● **The task**: Find the line with "of built-in description" in the records below. Output exactly from there until after the line with "Where should I", without pictures.

● **Dataset records**:
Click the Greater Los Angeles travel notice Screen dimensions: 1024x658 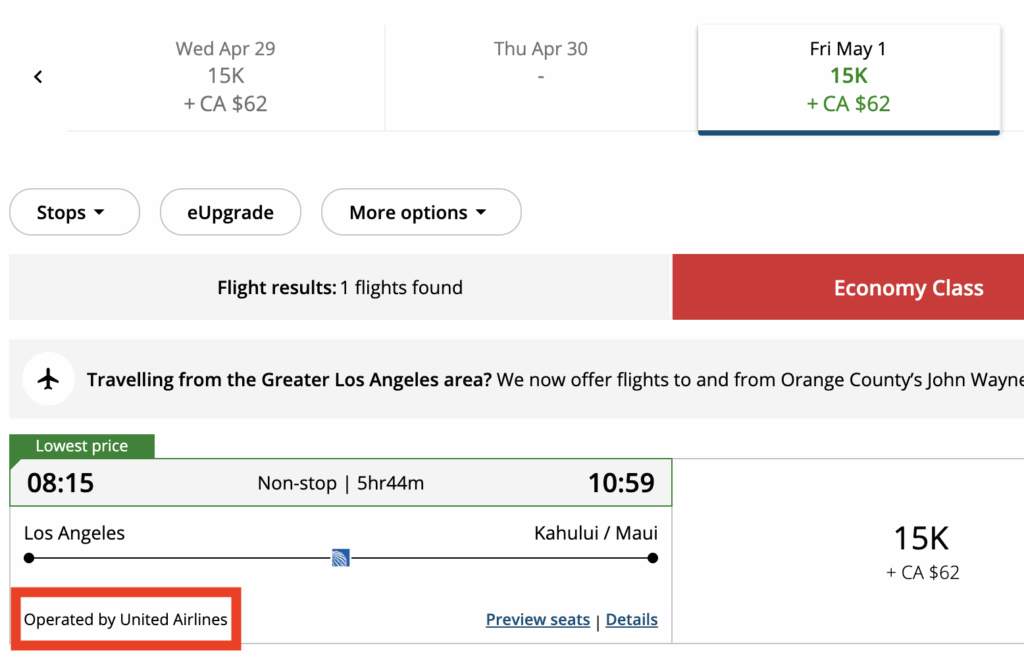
...
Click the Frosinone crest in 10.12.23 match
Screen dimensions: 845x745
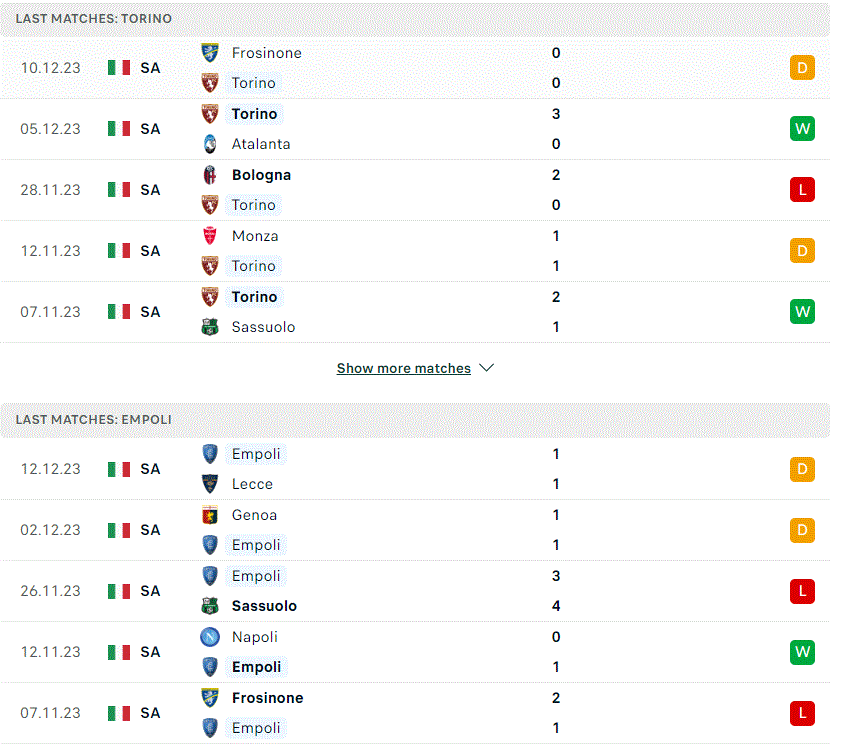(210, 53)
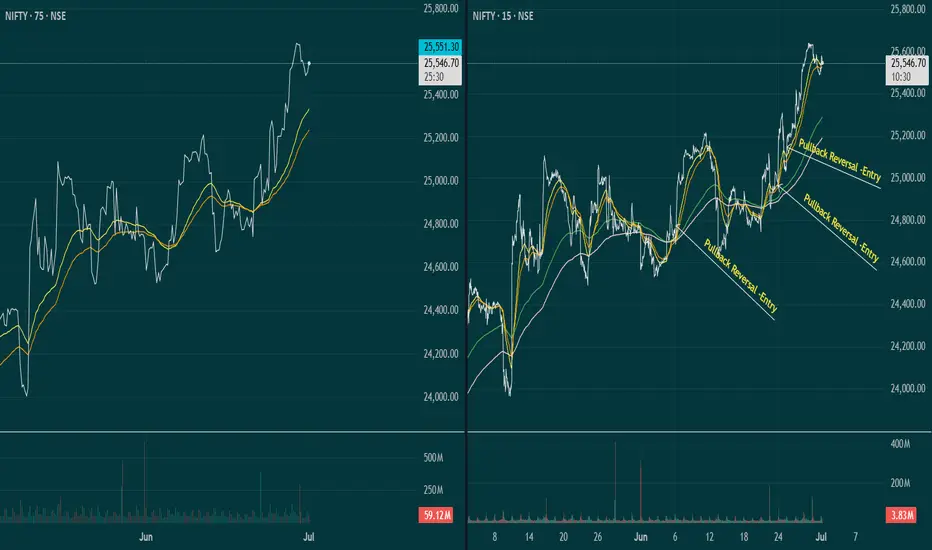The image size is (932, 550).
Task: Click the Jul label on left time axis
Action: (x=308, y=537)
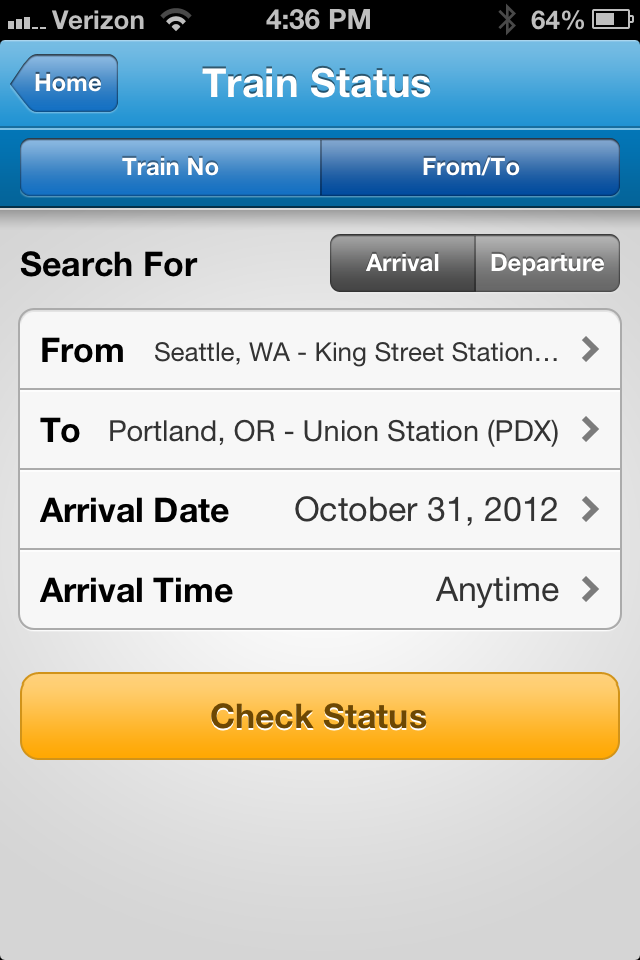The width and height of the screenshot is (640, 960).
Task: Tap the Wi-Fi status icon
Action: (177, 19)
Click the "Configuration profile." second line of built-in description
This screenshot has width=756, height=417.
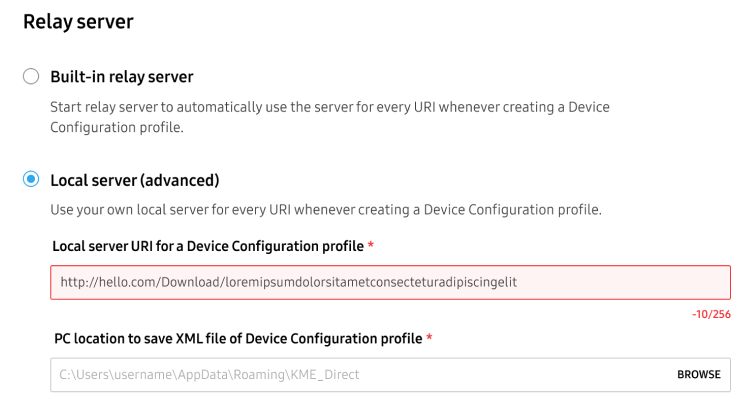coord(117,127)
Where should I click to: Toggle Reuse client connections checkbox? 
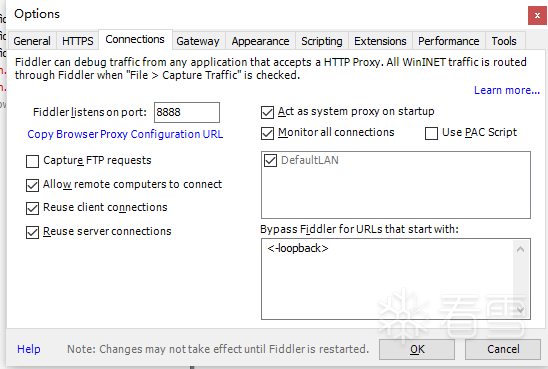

● **Solution for this exercise**:
Click the "Configuration profile." second line of built-in description
This screenshot has width=756, height=417.
coord(117,127)
Where should I click to: Toggle Reuse client connections checkbox? 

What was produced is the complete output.